The Psychological Profile
Psychologists who have written about Trump — from a distance, observing public behavior rather than conducting clinical assessments — have consistently noted a cluster of traits that appear across his career with unusual consistency: an extreme sensitivity to perceived slights and criticism, a relationship with truth that is instrumentalizing rather than principled, a preference for loyalty over competence in subordinates, and an energy and confidence that is unusually self-sustaining in the face of failure and setback.
These traits interact with his political environment in specific ways. The sensitivity to criticism produces the counterpunching style that his supporters find satisfying and his critics find disqualifying. The instrumentalizing relationship with truth produces the stream of false statements that fact-checkers catalog and his supporters largely discount. The preference for loyalty over competence has produced both the turnover in his administrations and the protection of associates who have served him badly. The resilience — the ability to survive multiple crises that would have ended other political careers — is genuinely remarkable and is a real psychological asset in the brutal environment of presidential politics.
What He Believes
The question of what Trump actually believes — as distinct from what he says to his various audiences — is genuinely difficult. He has held almost every political position at some point, often simultaneously. He was a Democrat for parts of his adult life. He donated to Hillary Clinton's Senate campaign. He has been pro-choice and anti-abortion, for universal healthcare and against it, for various gun control measures and against them.

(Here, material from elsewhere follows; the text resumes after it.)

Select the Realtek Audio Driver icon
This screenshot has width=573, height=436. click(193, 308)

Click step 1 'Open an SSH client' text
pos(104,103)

The beliefs that appear consistent across his career are fewer but more interesting: a conviction that America is being taken advantage of by foreign countries in trade and military alliances; a belief that strong personal relationships and deal-making can solve problems that institutional processes cannot; a distrust of expert consensus that seems to be partly temperamental and partly strategic; and a view of loyalty as the highest virtue and disloyalty as the highest offense.
These are not the ideological commitments of a conventional conservative. They are the beliefs of a particular kind of businessman and a particular kind of New Yorker. They have shaped his presidencies in recognizable ways — in the trade confrontation with China, in the bilateral deal-making of the Abraham Accords, in the dismissal of intelligence community consensus, in the treatment of perceived disloyal Republicans like John Cornyn.
The Verdict
Donald Trump is neither the genius his supporters claim nor the monster his critics fear. He is a specific person with specific capabilities and specific limitations, operating in a political environment that amplifies both. He is more formidable as a political figure than almost anyone predicted in 2015, and more constrained as a president than his most alarmed critics anticipated. He has achieved real things and failed at real things, often for reasons that follow predictably from who he is.
History will have decades to render its verdict. What we can say now is that he is something American democracy has not produced before — and that the system has so far survived the experiment, changed by it in ways that are not yet fully visible, holding in forms that are more resilient than the pessimists predicted and less intact than the optimists hoped.